Tuesday, July 31, 2007

FLASH: American Home Mortgage melts down - stock falls 90%. Lawrence Yun still thinks housing will be fine and dandy.


Lawrence - if people can't get mortgages anymore, who's going to buy some of that record inventory? Come on, you're an "economist" - you gotta understand supply and demand, right?

Right?

American Home plunges on bankruptcy concern - Mortgage lender hires advisers for 'orderly liquidation of assets

SAN FRANCISCO (MarketWatch) -- American Home Mortgage Investment Corp. said Tuesday it has missed margin calls from its lenders and hired advisers to consider strategic options including the liquidation of its assets.

Shares of the company plunged 90% to $1.04 on concern the company may file for bankruptcy protection.

Meanwhile, in LawrenceYunLand:

"We are encouraged that home prices, at least for now, have stopped declining," said Lawrence Yun, senior economist at NAR. "If they were to drop much larger than that, it could tip the economy into recession." The association has predicted that existing home sales will fall by 1 to 2 percent in 2007.

5 comments:

Anonymous said...

Latest from the man:

June Pending Home Sales Index Shows Market Improvement
WASHINGTON, August 01, 2007 - A forward-looking indicator based on pending home sales shows the market is likely to stabilize in the months ahead, according to the National Association of Realtors®.

The Pending Home Sales Index*, based on contracts signed in June, was 5.0 percent higher from the downwardly revised May index of 97.5, but is 8.6 percent below June 2006 when it stood at 112.0. This 5.0 percent monthly gain is the largest in more than three years, since a 6.1 percent increase in March 2004.

Lawrence Yun, NAR senior economist, said it is encouraging that the increase occurred in all four major regions. “However, it is too early to say if home sales have already passed bottom,” he said. “Still, major declines in home sales are likely to have occurred already and further declines, if any, are likely to be modest given the accumulating pent-up demand.”

Scott said...

Demand is the largest problem right now. In 2006, 40% of all mortgages originated were either subprime or Alt-A. That means that demand will be at least 3 million units weaker than last year.

Supply will be balloning as well. As of June, according to the census new residential sales and the realtor existing home sales, there were 4.733 million homes available for sale. While the rate, in June of purchase was at 6.584 million homes. That's 8.6 months of supply. However, the best estimates are that there will be 2 to 2.5 million foreclosures in years 2007, 2008 and 2009. That will add 5 to 6.5 million (minus those that foreclosed in 1st half 2007) homes into the inventory over the next 2 and one half years.

I would not be surprised to see the months supply soar to 14 to 15 months.
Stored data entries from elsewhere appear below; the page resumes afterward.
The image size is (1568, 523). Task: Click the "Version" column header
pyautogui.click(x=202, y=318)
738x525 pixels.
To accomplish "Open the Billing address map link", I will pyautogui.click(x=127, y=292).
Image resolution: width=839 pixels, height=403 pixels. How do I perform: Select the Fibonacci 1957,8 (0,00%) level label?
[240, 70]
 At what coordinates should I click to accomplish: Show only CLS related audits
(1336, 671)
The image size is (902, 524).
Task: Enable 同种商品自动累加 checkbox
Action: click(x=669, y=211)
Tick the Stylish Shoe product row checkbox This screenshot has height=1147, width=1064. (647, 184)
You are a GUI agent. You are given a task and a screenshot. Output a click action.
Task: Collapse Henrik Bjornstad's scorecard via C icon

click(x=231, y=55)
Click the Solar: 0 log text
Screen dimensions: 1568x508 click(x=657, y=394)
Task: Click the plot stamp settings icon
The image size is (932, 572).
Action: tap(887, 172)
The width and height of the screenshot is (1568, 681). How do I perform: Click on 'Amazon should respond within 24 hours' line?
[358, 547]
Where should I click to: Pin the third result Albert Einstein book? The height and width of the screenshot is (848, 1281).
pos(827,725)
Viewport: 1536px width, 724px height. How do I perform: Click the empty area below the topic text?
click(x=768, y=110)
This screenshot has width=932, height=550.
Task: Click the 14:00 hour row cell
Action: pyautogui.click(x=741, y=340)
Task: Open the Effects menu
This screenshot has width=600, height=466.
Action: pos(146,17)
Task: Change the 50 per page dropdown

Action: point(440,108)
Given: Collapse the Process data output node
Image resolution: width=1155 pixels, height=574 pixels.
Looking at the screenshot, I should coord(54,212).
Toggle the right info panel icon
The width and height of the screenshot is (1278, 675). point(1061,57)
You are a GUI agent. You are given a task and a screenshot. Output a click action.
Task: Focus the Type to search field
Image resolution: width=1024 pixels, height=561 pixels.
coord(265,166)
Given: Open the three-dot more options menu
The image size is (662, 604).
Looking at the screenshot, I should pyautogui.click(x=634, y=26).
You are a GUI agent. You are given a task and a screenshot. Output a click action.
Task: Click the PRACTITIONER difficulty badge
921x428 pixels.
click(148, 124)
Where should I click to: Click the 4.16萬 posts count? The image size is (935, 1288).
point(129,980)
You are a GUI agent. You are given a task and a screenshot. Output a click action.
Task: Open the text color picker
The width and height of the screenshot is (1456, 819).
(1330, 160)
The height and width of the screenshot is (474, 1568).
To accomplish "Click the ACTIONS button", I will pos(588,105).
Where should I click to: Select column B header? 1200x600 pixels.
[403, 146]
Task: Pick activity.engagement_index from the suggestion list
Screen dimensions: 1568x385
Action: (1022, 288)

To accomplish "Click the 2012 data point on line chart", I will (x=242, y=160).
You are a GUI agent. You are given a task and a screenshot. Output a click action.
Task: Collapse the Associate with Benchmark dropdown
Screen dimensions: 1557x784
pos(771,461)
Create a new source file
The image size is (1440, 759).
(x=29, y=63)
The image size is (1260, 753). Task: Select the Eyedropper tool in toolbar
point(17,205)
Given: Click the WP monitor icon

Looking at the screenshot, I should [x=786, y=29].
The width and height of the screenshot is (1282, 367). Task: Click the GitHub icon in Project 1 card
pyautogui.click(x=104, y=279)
And with homeowners avoiding putting them on the market, and investors temporarily renting out, this housing market sluggishness will persist well into 2011-2012, even with no broader recession.

Home prices reflect local conditions, and it's hard to imagine that many areas will avoid declines of 5 to 10% or more, with some areas seeing more. Additionally, because asking home prices tend to lag the reality, most markets, on an inflation adjusted basis, will not rebound for at least 5 to 8 years.

Anonymous said...

Is it just me, or do these NAR senior economists (Lereah and Yun) simply state the obvious after the fact and never offer any insight? Think about it. Where was Lereah 5-10 years ago telling us to invest in real estate because it will be going up tremendously soon? He wasn't. He only told us to invest later on, at the top of the market, after the prices had already run up greatly.

Yun is just as useless. He tells us now, only recently, that real estate will slide, but has only begun saying this only AFTER it has already begun sliding. That's not insight. That's just stating the obvious.

We HPers already know that these two clowns are worthless as far as their predicting abilites. My question to the NAR is this: Have either of these guys ever made any accurate, insightful predictions as far as the housing market is concerned? No? Then why keep them around?

Anonymous said...

FLASH:
Lawrence Yun calls bottom!

I hope someone is keeping his quotes so he can be mocked later.

"Although home prices are relatively flat, more metro areas are showing price gains with general improvement since bottoming-out in the fourth quarter of 2006," he said.

It's funny that for two quarters beyond Q4 2006, home prices are still falling. Am I missing something here?